干扰素α抗病毒活性的实验研究

目的比较不同亚型干扰素α（IFNα2b、IFNα2a、IFNαIb）对JAK-信号转导活化转录因子（STAT）通道中重要信号传导分子STAT1、STAT2、干扰素α受体（IFNAR）、蛋白激酶（PKR）、核糖核酸酶L（RNaseL）表达的影响，研究其抗病毒活性的差别，并评价IFNα抗病毒活性的关键性信号传导分子。方法1000U／ml的不同亚型IFNα分别作用于HepG2细胞后，用逆转录聚合酶链反应（RTPCR）方法检测HepG2细胞内STAT1、STAT2、IFNAR、PKR、RNase L mRNA表达水平。用western blot方法检测细胞内STAT1及IFNAR蛋白表达水平。结果RT-PCR的实验结果：（1）IFNα1b处理组IFNAR、STAT1、STAT2 mRNA的表达水平较IFNα2b组高，两组比较差异无统计学意义。IFNα1b、IFNα2b处理组IFNAR、STAT1、STAT2 mRNA水平明显较IFNα2a组高，差异均有统计学意义，，值分别为5．26、15．6、4．67，P值均〈0．05。（2）IFNα1b、IFNα2b、IFNα2a处理后的PKR表达水平相似，3组比较差异无统计学意义。（3）RNaseL表达量极少，无法比较不同处理组间RNase L mRNA表达水平的差异性。Western blot实验结果：（1）IFNα1b处理组IFNAR、STAT1蛋白水平较IFNα2b处理组高，两者比较差异无统计学意义，IFNα1b、IFNα2b处理组IFNAR、STAT1蛋白水平较IFNα2a处理组明显升高，差异有统计学意义，F值分别为17．7、20．1，F值均〈0．05。结论IFNα2b、IFNα2a、IFNα1b均可促进JAK—STAT信号通道中STAT1、STAT2、IFNAR mRNA及蛋白表达，IFNα1b和IFNα2b作用较强，IFNα2a作用较弱。初步表明，IFNα1b、IFNα2b的抗病毒活性较IFNα2a强，IFNAR、STAT1、STAT2可作为评价IFNα抗病毒活性的关键性指标，而PKR、RNaseL能否作为评价指标有待进一步的实验证实。

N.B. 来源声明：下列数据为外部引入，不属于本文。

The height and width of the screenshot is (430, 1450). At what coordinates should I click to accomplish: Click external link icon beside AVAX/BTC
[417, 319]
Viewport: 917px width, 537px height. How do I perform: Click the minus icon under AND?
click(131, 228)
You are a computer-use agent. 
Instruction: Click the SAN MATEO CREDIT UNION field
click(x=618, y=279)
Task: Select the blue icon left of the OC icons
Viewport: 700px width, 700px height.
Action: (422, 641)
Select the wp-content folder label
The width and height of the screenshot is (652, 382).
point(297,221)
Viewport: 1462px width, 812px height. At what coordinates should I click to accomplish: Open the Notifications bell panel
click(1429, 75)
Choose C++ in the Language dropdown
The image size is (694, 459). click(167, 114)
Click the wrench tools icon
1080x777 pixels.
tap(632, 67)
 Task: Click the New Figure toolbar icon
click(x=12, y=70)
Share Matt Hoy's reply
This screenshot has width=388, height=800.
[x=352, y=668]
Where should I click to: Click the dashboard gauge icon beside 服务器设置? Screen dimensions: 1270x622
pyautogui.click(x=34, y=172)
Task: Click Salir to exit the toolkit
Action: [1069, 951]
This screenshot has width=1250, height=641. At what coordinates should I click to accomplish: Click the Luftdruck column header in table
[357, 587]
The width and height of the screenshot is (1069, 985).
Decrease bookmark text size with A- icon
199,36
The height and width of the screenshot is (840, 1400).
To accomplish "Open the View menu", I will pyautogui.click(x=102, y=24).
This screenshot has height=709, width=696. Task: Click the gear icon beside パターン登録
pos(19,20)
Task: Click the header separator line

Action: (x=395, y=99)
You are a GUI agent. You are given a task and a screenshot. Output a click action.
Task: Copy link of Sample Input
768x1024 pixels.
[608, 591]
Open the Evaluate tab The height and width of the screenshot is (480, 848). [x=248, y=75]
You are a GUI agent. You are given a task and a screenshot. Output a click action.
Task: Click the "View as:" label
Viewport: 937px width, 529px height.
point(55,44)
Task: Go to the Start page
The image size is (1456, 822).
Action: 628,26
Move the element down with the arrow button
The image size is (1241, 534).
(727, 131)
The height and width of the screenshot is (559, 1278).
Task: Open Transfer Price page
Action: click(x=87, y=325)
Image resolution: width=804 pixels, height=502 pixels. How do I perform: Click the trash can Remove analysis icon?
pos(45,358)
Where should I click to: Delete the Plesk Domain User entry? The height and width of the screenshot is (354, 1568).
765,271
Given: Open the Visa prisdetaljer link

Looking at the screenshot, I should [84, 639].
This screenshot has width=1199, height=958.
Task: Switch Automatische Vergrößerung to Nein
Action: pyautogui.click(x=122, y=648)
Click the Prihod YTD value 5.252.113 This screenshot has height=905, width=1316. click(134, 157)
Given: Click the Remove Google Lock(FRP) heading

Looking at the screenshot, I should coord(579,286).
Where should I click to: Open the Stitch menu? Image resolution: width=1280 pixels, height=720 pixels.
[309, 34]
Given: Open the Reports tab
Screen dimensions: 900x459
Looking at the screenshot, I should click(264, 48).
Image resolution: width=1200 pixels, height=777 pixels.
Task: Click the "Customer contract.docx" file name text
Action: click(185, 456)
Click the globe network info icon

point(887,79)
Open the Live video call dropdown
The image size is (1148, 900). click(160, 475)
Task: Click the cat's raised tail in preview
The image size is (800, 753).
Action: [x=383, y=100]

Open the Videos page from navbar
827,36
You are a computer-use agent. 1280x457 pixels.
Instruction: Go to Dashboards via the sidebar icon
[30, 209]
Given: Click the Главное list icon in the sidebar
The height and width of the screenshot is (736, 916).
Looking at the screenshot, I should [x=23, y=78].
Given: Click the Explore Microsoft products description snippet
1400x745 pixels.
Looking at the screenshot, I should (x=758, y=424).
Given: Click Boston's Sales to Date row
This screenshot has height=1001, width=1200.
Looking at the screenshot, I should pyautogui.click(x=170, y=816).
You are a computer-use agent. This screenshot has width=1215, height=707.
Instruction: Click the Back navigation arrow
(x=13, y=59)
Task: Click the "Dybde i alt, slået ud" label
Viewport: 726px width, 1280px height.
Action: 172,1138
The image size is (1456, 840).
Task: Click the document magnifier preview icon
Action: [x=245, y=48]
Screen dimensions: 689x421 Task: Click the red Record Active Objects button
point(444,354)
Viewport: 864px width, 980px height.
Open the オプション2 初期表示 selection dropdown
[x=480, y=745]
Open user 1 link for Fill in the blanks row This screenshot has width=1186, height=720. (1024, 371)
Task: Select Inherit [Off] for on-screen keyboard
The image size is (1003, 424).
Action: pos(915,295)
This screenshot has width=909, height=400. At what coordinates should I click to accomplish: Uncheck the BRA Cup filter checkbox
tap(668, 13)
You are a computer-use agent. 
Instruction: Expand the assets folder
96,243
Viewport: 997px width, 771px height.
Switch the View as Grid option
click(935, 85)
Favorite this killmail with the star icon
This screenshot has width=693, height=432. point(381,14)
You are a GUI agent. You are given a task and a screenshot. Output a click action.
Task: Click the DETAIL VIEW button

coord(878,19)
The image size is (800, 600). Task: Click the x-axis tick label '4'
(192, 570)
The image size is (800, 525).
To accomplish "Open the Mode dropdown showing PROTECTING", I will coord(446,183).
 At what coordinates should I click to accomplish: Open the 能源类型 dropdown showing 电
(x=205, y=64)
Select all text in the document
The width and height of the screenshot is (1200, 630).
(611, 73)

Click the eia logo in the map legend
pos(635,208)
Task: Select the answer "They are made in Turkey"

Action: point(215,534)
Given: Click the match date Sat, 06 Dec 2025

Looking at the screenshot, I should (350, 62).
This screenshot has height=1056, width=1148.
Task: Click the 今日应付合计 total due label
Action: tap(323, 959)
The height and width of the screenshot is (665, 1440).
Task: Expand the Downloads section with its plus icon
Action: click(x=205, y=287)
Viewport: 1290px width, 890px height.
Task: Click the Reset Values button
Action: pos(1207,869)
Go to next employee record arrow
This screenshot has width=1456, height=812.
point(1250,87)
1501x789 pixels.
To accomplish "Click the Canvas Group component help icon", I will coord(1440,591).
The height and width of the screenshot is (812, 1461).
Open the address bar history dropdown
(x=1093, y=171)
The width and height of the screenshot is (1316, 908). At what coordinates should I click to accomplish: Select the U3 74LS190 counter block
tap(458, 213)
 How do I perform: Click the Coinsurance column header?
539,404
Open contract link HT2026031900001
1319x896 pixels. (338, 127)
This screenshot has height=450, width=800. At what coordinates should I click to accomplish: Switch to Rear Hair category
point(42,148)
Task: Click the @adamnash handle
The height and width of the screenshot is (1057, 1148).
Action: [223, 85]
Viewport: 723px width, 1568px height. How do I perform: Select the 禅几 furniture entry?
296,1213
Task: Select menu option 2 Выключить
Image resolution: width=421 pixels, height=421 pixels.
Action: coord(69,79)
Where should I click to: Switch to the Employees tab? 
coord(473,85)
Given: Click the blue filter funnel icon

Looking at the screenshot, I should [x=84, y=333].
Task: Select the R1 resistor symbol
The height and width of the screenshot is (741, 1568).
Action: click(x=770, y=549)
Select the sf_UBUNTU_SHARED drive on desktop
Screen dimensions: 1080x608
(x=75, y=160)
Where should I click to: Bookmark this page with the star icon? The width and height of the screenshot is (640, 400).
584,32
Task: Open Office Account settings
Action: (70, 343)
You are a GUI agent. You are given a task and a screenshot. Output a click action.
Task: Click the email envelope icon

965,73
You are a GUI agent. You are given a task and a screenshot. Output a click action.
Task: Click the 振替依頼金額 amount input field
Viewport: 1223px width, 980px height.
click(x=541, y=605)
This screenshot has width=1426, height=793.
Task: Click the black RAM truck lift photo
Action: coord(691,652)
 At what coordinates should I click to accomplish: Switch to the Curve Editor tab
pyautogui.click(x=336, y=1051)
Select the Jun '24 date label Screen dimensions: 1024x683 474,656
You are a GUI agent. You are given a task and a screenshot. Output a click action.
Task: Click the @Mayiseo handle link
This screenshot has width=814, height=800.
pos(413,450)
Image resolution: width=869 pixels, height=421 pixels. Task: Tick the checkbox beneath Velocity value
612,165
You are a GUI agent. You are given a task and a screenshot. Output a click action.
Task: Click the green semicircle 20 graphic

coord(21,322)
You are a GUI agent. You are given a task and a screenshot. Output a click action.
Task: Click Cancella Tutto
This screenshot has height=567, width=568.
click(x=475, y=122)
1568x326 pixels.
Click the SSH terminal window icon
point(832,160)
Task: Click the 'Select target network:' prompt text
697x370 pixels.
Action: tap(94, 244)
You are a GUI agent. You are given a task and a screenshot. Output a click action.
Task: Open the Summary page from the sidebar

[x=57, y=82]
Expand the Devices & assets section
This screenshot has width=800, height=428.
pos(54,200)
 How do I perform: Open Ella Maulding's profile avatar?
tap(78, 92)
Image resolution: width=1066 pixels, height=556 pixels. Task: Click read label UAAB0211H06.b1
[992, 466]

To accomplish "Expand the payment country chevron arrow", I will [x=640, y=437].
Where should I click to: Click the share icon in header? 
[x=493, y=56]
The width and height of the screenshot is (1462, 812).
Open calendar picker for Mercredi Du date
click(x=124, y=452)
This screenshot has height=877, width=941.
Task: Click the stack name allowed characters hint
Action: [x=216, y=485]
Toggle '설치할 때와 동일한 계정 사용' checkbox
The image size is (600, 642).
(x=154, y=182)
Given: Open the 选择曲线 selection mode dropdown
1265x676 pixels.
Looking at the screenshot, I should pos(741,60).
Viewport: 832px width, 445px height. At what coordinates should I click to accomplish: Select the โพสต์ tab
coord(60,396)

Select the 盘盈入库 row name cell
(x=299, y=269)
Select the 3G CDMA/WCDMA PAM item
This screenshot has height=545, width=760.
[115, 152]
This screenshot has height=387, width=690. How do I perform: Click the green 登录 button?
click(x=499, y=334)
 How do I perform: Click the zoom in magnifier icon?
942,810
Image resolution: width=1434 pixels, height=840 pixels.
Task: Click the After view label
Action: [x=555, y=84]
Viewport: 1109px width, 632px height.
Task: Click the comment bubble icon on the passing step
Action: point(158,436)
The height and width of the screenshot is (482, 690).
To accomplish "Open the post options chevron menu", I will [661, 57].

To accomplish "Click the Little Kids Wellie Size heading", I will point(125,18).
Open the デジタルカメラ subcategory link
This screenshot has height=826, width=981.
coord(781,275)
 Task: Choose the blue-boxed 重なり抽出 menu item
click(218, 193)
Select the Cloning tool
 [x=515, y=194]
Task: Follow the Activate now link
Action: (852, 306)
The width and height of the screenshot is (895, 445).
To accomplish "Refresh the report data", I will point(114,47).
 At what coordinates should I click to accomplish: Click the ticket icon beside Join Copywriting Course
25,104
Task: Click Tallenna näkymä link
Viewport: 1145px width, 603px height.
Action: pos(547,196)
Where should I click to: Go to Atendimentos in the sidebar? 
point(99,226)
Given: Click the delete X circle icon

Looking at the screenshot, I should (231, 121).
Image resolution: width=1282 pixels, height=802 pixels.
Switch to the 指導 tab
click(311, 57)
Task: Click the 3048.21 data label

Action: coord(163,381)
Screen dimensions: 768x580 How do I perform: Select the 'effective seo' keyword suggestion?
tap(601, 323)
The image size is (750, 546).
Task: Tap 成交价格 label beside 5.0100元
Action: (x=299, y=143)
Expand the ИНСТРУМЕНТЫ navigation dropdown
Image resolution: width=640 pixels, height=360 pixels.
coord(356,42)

An experimental study on antiviral effects of IFN α

OBJECTIVE: To investigate the effects of different subtypes IFN alpha (IFN alpha2b, IFN alpha2a, and IFN alpha1b) transduction molecular STAT1, STAT2, IFNAR, PKR, and RNase L, and to study the differences of their antiviral effects and to evaluate the key signaling transduction molecules. METHODS: (1) After HepG2 cells were treated with IFN alpha2b, IFN alpha2a, or IFN alpha1b, the mRNA levels of STAT1, STAT2, IFNAR, PKR, and RNase L were detected by RT-PCR. (2) After HepG2 cells were treated with 1000 U/ml IFN alpha2b, IFN alpha2a, or IFN alpha1b, the protein expression levels of STAT1 and IFNAR were examined by Western blot. RESULTS: RT-PCR results: (1) IFNAR, STAT1, and STAT2 mRNA expression levels were slightly higher in the IFN alpha1b group than those in the IFN alpha2b group (P > 0.05). The mRNA expression levels in IFN alpha1b or IFN alpha2b groups were significantly higher than in the IFN alpha2a group (P < 0.05). (2) The PKR mRNA expression showed no significant differences among IFN alpha1b, IFN alpha2b, and IFN alpha2a groups. (3) The RNase L mRNA expression was very weak. We could not compare the differences of the RNase L mRNA levels in different groups by RT-PCR. Western blot results: (1) The IFNAR, and STAT1 protein expressions were greatly up-regulated after IFN alpha induction compared with the untreated group (P < 0.05). (2) The IFNAR, and STAT1 protein expression levels in IFN alpha1b group were slightly higher than the IFN alpha2b group. IFNAR, and STAT1 protein levels of IFN alpha1b or IFN alpha2b group were significantly higher than IFN alpha2a group (P < 0.05). CONCLUSION: STAT1, STAT2, IFNAR mRNA and protein expressions could all be markedly up-regulated after IFN alpha treatment. Effects of IFN alpha1b or IFN alpha2b were greatly stronger than IFN alpha2a. The PKR mRNA expression also was greatly up-regulated after IFN alpha treatment. Expression levels of PKR in IFN alpha1b, IFN alpha2b, and IFN alpha2a groups were all similar. The mRNA level results were consistent with the protein level results. Our results showed that the antiviral activity of IFN alpha1b or IFN alpha2b were stronger than that of IFN alpha2a. The signal transduction molecules STAT1, STAT2, and IFNAR could be regarded as a key index to evaluate antiviral activity of IFN alpha. Further confirmation is still needed to see whether PKR could be regarded as a key index.